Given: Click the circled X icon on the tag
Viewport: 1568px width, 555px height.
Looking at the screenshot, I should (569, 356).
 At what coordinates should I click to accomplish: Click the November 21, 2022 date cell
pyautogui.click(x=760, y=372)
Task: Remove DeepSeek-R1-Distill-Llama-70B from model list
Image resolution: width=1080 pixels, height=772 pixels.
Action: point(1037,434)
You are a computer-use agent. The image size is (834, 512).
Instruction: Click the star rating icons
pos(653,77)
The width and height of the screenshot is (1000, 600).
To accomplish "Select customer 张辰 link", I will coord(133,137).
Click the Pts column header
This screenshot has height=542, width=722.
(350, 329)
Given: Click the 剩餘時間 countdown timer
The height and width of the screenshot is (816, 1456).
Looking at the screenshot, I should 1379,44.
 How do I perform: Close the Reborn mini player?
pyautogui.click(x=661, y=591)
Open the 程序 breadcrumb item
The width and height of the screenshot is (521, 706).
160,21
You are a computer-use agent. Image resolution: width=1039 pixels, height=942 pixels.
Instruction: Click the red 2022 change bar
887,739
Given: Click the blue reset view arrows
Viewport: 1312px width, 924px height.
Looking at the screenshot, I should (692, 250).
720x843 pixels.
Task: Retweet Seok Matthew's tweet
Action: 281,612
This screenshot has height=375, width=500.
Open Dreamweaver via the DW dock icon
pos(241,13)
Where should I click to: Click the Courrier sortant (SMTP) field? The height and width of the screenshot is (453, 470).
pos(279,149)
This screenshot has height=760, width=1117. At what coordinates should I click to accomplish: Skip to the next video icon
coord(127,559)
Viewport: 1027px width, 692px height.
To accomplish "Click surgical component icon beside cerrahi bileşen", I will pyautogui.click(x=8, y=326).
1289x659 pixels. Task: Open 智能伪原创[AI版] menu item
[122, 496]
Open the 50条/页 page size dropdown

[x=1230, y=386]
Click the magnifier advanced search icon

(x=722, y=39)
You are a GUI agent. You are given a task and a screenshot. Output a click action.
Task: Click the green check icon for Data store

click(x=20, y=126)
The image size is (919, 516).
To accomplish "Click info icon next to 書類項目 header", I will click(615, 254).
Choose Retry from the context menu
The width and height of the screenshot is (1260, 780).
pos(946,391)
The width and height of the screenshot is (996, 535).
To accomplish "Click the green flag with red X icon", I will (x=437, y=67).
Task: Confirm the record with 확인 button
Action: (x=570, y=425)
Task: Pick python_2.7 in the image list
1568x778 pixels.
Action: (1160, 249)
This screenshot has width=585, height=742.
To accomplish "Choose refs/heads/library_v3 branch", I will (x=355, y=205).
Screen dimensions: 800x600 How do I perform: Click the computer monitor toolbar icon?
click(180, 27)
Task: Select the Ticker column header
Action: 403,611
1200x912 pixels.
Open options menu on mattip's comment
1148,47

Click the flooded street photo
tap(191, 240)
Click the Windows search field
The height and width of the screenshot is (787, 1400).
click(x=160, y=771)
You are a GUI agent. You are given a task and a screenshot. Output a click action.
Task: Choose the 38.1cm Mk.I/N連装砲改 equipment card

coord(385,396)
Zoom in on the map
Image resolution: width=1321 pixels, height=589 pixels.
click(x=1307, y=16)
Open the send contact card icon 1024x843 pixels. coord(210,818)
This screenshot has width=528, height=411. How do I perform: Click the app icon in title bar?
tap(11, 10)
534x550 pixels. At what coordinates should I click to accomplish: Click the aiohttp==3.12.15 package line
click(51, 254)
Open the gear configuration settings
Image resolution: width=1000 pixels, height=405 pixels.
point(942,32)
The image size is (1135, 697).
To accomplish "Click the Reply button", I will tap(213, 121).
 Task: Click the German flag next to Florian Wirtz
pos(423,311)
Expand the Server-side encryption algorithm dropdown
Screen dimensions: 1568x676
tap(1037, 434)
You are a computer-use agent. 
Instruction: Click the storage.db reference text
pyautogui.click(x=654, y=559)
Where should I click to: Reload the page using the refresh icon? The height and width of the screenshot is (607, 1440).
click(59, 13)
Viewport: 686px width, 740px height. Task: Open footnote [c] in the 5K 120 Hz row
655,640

──────────

#### [TASK DETAILS]
The string "agent" marks the lines to return from the material. Copy each one.

#### [ANSWER FOR THE TASK]
You are a computer-use agent. The image size is (834, 512).
You are a computer-use agent. Image resolution: width=1039 pixels, height=942 pixels.
You are a GUI agent. You are given a task and a screenshot. Output a click action.
You are a GUI agent. You are given a task and a screenshot. Output a click action.
You are a computer-use agent. 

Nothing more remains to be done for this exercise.